Blackstone’s Invitation Homes has publicly revealed details about its initial public offering for the first time in a Friday filing with the Securities and Exchange Commission.
The New York-based alternative investment manager has long been expected to take its single-family rental business public and confidentially filed for an IPO last quarter. In its public SEC filing, Invitation Homes, founded in 2012, said that it owns more than 48,000 homes and had $905 million in revenue for the 12 months ending September 30. A spokeswoman for Blackstone declined to comment.
The IPO could come as soon as the week of January 23, with the firm legally prohibited from an earlier launch, according to one executive familiar with the matter.
“I think this offering is going to be a blow-out in terms of supply and demand,” the executive told PERE.
The Dallas-based firm intends to sell $1.5 billion worth of stock, which could value the future New York Stock Exchange-listed real estate investment trust at about $7.5 billion, The Wall Street Journal first reported last year. Invitation Homes plans to use proceeds from the IPO to repay debts and “for general corporate purposes,” according to the SEC filing.
The company owns and operates the largest portfolio of single-family rental homes in the US based on revenue. The firm’s portfolio is concentrated in the western US and Florida, which generate 72 percent of its revenues. Invitation Homes had occupancy of 96.1 percent in the second quarter and benefits low annual turnover, the company said.
“Our extensive scale enhances diversification, predictability of cash flows and cost savings,” the firm said in its filing. “This local density and scale allows us to achieve greater operational efficiency, reduce operating costs and gain superior local market knowledge.”
The locations of its properties typically have strong demand drivers, high barriers to entry and high rent-growth potential. Home price appreciation in its current markets grew 6.3 percent in the 12 months ending August 31 – 18 percent above the broader US market, the company said.
In its filing, Invitation Homes noted that the overall single-family rental home market has grown in tandem with the decline of US homeownership rates after the global financial crisis, with the number of single-family rental units reaching 15.8 million as of September 30. The market, however, remains highly fragmented, with institutions comprising about one percent of ownership. Job growth and the accelerating formation of new households – the majority of which are expected to be renters – are predicted to continue to drive demand for the property type.

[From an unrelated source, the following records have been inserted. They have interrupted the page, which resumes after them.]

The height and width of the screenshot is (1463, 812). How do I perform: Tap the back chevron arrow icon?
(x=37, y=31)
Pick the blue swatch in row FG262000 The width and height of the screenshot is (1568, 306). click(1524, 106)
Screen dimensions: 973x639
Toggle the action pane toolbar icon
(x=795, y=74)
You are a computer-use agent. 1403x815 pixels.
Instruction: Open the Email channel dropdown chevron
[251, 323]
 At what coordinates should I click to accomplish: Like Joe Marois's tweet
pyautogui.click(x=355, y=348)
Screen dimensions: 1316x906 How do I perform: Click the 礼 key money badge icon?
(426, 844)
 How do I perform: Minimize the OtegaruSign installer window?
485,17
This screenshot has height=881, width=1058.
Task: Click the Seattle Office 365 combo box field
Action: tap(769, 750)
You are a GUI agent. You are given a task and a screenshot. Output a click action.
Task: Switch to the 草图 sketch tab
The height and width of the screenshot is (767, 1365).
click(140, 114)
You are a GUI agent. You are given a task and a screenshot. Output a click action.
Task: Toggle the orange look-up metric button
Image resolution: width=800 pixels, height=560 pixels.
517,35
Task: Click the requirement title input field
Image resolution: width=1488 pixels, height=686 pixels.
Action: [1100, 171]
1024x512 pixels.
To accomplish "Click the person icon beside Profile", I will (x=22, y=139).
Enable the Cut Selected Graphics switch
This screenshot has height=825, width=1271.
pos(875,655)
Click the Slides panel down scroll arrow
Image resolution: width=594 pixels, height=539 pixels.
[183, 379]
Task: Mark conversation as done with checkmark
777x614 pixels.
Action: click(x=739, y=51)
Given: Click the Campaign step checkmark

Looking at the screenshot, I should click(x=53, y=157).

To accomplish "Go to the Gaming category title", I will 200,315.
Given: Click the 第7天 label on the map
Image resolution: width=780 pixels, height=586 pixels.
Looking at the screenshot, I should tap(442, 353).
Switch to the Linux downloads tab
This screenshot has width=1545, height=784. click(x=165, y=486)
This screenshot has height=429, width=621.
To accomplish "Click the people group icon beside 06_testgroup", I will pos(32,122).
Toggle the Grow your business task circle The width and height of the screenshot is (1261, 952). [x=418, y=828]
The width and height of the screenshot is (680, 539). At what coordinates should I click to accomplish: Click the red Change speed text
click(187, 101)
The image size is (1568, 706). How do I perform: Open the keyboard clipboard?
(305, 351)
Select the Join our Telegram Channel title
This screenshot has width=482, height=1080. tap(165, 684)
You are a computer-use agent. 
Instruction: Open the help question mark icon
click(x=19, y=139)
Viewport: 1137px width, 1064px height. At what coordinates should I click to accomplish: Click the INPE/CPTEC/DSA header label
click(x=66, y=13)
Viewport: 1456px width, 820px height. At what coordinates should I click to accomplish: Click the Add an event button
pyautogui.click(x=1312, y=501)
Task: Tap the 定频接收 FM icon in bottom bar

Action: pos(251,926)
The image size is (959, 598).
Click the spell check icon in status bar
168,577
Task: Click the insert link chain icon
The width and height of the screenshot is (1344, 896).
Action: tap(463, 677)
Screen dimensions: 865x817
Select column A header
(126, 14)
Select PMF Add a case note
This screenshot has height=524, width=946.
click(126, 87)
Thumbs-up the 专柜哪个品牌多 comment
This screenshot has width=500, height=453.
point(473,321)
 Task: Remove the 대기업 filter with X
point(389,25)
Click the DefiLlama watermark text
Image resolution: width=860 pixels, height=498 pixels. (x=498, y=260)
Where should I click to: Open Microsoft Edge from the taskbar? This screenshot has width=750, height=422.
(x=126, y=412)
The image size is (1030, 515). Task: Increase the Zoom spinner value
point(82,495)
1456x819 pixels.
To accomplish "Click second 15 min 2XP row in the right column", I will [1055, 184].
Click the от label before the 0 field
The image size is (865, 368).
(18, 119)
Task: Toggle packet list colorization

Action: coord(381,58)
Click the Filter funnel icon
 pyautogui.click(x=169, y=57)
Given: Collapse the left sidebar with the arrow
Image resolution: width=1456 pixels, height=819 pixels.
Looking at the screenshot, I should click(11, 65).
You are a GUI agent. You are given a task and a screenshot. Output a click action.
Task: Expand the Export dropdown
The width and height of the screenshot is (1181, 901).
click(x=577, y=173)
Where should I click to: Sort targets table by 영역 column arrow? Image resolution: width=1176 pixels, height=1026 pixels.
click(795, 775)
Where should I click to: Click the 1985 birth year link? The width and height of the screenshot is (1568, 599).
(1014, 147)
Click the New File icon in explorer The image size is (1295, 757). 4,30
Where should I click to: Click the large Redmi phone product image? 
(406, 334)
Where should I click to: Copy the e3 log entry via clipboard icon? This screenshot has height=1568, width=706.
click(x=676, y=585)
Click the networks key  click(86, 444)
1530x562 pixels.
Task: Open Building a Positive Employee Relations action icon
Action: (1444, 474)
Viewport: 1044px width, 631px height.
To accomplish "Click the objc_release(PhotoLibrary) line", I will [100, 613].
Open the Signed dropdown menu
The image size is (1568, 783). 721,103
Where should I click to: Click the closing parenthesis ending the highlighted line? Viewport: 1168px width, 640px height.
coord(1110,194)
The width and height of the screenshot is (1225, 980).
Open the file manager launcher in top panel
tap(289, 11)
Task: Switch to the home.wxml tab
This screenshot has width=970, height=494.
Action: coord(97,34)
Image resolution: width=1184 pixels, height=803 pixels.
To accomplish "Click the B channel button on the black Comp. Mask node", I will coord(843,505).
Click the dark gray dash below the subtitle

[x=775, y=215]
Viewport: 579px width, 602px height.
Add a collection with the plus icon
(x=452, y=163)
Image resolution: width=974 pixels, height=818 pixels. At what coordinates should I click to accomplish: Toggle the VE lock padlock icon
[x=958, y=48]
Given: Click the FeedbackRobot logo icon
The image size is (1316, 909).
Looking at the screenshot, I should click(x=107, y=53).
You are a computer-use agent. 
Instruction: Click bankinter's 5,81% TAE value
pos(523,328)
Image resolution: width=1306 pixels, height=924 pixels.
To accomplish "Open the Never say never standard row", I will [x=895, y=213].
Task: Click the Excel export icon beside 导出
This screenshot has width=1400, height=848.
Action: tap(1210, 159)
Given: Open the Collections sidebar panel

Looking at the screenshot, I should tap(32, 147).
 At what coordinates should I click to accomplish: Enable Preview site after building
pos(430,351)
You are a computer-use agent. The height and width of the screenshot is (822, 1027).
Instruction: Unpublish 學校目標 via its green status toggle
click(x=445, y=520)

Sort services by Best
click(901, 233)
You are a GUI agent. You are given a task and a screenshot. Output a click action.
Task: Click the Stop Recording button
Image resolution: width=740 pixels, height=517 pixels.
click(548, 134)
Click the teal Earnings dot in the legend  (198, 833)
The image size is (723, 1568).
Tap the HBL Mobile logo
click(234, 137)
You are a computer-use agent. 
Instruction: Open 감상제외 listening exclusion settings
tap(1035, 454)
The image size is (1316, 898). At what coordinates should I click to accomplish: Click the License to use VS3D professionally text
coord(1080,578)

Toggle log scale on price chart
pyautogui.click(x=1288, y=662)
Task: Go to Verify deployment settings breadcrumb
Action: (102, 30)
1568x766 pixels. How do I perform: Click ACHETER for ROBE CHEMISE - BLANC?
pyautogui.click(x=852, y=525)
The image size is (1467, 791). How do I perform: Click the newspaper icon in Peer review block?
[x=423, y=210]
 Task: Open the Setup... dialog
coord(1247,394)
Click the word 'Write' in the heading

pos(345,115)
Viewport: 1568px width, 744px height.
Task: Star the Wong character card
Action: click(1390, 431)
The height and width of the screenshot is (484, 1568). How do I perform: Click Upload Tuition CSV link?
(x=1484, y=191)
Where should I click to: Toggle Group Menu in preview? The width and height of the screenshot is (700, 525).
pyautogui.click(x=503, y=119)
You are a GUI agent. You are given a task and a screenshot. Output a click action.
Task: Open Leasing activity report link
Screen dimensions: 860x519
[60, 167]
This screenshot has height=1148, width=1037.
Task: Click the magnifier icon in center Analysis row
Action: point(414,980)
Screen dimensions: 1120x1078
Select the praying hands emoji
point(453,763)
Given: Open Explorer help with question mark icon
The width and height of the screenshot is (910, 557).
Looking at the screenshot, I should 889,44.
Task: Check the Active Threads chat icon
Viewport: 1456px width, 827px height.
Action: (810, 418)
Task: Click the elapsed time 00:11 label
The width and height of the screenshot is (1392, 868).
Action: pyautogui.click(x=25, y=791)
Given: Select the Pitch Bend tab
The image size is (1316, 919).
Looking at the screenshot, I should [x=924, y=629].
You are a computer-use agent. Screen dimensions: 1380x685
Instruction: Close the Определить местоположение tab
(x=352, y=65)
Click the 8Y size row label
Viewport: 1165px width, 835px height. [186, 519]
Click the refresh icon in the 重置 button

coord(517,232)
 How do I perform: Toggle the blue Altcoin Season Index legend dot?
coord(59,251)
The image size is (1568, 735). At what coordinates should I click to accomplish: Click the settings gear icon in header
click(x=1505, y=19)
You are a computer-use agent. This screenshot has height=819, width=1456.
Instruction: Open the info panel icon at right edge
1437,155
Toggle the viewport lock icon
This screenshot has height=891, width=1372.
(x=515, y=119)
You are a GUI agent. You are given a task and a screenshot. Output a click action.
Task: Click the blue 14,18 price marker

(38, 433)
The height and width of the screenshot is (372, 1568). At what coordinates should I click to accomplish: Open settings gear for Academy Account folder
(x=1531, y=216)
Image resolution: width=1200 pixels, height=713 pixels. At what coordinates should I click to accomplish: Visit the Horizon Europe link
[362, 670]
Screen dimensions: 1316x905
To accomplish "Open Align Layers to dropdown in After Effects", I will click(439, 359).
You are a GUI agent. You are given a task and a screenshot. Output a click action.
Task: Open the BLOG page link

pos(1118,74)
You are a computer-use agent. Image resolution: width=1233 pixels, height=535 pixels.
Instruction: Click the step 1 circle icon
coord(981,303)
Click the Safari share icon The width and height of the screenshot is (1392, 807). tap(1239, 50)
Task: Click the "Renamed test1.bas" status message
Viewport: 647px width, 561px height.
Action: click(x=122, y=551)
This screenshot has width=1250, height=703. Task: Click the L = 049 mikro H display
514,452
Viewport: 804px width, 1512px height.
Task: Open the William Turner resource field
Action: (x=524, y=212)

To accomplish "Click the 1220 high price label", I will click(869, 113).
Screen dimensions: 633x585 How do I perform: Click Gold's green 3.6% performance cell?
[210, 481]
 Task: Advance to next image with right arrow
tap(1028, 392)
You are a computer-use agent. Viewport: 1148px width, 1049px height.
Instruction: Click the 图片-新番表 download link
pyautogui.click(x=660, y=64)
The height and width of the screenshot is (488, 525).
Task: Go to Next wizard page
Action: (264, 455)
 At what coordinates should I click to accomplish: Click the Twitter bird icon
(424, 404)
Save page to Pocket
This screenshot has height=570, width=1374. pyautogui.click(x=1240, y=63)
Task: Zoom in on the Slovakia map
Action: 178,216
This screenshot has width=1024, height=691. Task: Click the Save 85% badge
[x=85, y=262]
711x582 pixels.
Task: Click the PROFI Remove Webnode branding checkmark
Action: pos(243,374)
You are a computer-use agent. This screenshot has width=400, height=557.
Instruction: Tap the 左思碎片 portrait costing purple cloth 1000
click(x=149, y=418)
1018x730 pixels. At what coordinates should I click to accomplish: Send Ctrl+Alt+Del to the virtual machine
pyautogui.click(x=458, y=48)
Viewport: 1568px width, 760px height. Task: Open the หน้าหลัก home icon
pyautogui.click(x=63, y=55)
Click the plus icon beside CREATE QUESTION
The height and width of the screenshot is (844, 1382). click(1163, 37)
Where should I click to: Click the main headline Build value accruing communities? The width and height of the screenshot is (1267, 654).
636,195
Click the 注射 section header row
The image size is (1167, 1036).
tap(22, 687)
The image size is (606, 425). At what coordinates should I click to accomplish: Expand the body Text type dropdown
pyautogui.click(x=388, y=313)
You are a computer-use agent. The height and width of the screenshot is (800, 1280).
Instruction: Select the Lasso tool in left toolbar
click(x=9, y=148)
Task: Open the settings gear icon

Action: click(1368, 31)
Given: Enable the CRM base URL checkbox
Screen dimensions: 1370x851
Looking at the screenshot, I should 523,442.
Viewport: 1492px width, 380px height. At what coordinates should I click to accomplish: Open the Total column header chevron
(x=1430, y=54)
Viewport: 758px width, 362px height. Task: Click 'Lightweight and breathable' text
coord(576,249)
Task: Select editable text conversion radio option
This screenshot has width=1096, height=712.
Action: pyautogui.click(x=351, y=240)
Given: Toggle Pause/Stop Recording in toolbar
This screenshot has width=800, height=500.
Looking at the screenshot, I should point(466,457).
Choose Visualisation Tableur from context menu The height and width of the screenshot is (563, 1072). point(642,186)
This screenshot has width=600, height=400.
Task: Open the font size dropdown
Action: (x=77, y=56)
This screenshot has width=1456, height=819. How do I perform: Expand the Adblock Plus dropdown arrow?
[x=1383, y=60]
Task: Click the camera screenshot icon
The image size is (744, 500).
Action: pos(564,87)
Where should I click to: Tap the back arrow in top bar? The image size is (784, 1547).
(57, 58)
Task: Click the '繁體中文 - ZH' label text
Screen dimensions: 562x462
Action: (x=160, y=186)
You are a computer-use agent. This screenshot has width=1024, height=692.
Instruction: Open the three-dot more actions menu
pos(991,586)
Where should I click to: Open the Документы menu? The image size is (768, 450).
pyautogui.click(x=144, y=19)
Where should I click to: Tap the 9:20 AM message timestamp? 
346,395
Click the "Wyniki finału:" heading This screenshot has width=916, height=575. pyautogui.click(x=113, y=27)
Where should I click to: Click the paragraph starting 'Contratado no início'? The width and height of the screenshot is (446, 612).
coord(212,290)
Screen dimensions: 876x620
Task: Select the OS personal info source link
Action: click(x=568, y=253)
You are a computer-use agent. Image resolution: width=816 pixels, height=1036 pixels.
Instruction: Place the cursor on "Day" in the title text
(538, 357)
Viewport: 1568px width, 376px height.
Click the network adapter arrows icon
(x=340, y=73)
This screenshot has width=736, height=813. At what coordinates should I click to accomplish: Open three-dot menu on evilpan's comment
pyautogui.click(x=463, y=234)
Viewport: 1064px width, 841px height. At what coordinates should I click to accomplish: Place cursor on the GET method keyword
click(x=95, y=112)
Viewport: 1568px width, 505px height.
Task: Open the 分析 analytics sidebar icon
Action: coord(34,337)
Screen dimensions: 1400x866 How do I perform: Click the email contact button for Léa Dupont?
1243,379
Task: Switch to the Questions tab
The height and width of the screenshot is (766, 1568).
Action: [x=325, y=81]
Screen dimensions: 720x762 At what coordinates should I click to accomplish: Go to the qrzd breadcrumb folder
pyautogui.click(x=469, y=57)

Invitation Homes’ anticipated IPO follows other private equity-backed single-family rental businesses going public. Greenwich, Connecticut-based Starwood Capital Group and Los Angeles-based Colony Capital teamed up last year to merge their single-family rental platforms into Colony Starwood Homes, which is the country’s third-largest landlord, managing about 27,000 homes as of September 30, according to the real estate investment trust’s third-quarter earnings report. The combined entity went public in January 2016.
Overall, single-family rental home REITs bounced back in 2016 after a slow start to the year, with the asset class up almost 27 percent over the year, according to the National Association of REITs.
“It’s great timing,” said the executive familiar with the IPO. “Blackstone looks like it was well-prepared to take advantage of the uplift. This doesn’t happen overnight.”
Blackstone built Invitation Homes using capital from its seventh opportunistic vehicle, Blackstone Real Estate Partners VII, which closed on $13.3 billion in 2012, PERE previously reported. The fund had a 20 percent net internal rate of return as of September 30, according to the firm’s third-quarter earnings report.
The firm managed $361 billion in assets overall as of September 30, including $101.9 billion in real estate.